## What is needed
This exercise calls for retyping every line below exactly, with the images omitted.

## Excerpted records
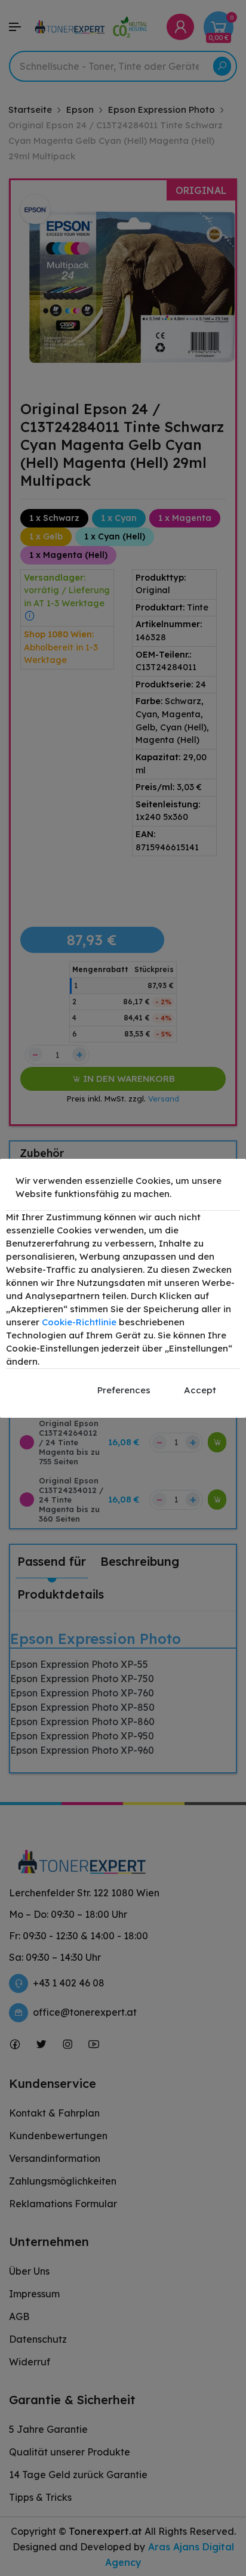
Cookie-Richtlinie (79, 1322)
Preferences (123, 1390)
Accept (200, 1390)
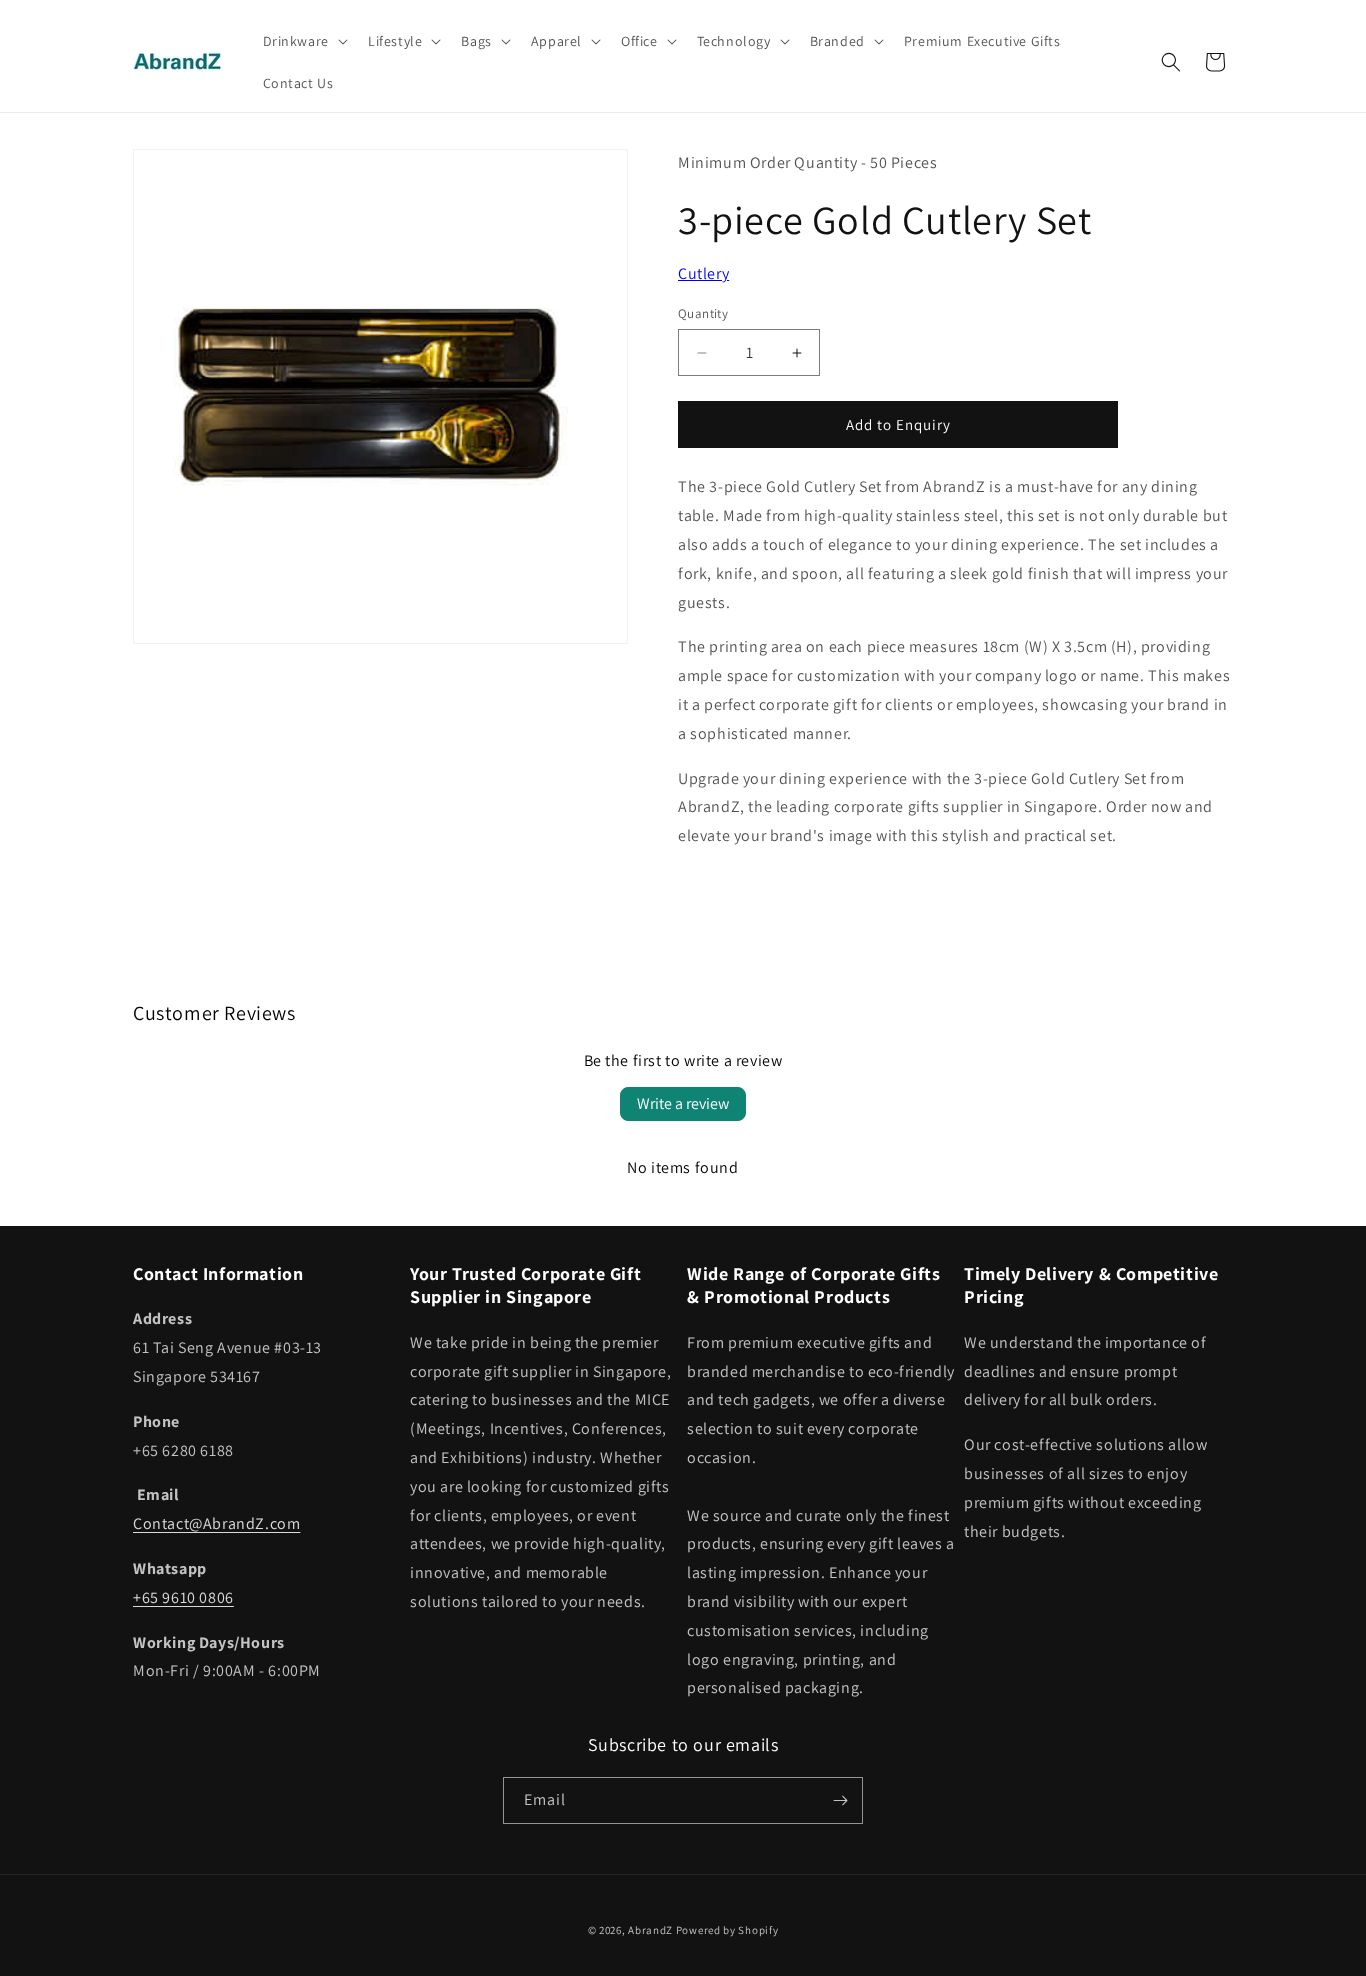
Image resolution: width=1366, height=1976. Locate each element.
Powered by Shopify (727, 1930)
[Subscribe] (840, 1800)
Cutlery (703, 273)
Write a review (683, 1103)
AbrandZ (650, 1930)
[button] (303, 41)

## Solution for this task
Cookie-Richtlinie (79, 1322)
Preferences (123, 1390)
Accept (200, 1390)
Image resolution: width=1366, height=1976. Locate each element.
Powered by Shopify (727, 1930)
[Subscribe] (840, 1800)
Cutlery (703, 273)
Write a review (683, 1103)
AbrandZ (650, 1930)
[button] (303, 41)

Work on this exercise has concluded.